Один – Ларгель Азо, епископ, смотрел на меня безо всякого выражения. Через его щеку проходили длинные царапины – следы нашей вчерашней борьбы. Он показался мне еще более страшным и диким, чем вчера ночью. Теперь солнце щедро поливало его светом, явив во всей красе – долговязого, худого, горбоносого, обликом своим похожего на ворона, которого потрепали жизнь и кошки. Черный квезот на нем был завязан до горла, хотя день обещал быть по-настоящему весенним и жарким.

Второй был гораздо моложе и не лишен миловидности. Русые волосы лежали волнами, и было ясно, что он укладывает их любовно, как кокетка и очень гордится собой. Скорее всего – ученик, о котором вчера шла речь. Он посмотрел мне в лицо, замолчав на полуслове, а потом скользнул взглядом ниже. Ларгель Азо взял его за рукав и отвернул к окну, ко мне спиной. Я взглянула на себя и едва не умерла от стыда и негодование. Мое платье, порванное Ларгелем Азо, не сошлось по линии разрыва волшебным образом, и сейчас я выставила грудь на всеобщее обозрение. Другое дело, что не следовало сейчас изображать стыдливую дурочку. Потому что сам епископ и не думал отворачиваться.

- Что смотришь? – спросила я у него высокомерно, как у зарвавшегося простолюдина. – Разве священнослужителям не полагается вести себя скромнее?

Не ответив, епископ прошел к двери, протащив за собой ученика, и в два счета выставил его за дверь.

- Скажи, чтобы готовили лошадей, мы уедем сегодня же, - сказал Ларгель Азо, а молодой что-то забормотал в ответ, но потом заскрипели мостки, и я поняла, что он отправился в деревню исполнять приказание.

Мы остались вдвоем, и Ларгель Азо аккуратно закрыл дверь, даже проверив – надежно ли закрыл.

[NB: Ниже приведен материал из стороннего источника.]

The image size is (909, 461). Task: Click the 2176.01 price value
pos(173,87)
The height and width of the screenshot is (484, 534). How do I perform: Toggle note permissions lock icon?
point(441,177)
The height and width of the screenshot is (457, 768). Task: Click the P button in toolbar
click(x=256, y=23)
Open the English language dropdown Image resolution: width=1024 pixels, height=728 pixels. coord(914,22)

Я не раз слышала ужасные рассказы о том, что творят последователи яркого пламени с мнимыми или вменяемыми ведьмами, и похолодела, но постаралась не выказать страха. Собака кусает, когда от нее бежишь, а Роренброки никогда не бегали ни от собак, ни от волков.

- Избавился от ученика, - сказала я с издевкой. – Понял, что он слаб и поддастся чарам соблазнительницы?

- А ты оголилась намеренно? – спросил Ларгель Азо, подходя ко мне.
Будь руки свободны или связаны впереди, я могла хотя бы прикрыться, но такой роскоши мне не предоставили. Поэтому я дернула плечом, откинув пряди волос, посмотрела епископу прямо в глаза и спросила:

- А как тебе удобнее думать?

Он не ответил и начал расшнуровывать квезот, отойдя к окну и выглядывая наружу, будто любовался озером и водяными птицами. Сняв квезот, он развязал вязки на рукавах рубашки, по-прежнему посматривая в окно. Блики от воды играли на его надменно-бесстрастном лице, и он казался мне уродливым, как никто на свете.

Когда он начал стаскивать рубашку через голову, я не выдержала:

- Если только посмеешь прикоснуться ко мне…

- Что же ты сделаешь? – спросил он и снял рубашку.

Сердце мое заколотилось, как от безумного бега. Я и в самом деле не смогла бы дать ему надлежащий отпор. А он подходил ближе, нарочито медленно, чтобы помучить. Он был мускулистый, худощавый и жилистый. И очень сильный, наверное. На шее висел золотой медальон на толстой цепочке, а руки до локтей пятнали старые шрамы. Все это я отмечала краем сознания, потому что лихорадочно искала выход – что сделать? как поступить? Взмолиться о пощаде или перенести позор с молчаливым достоинством?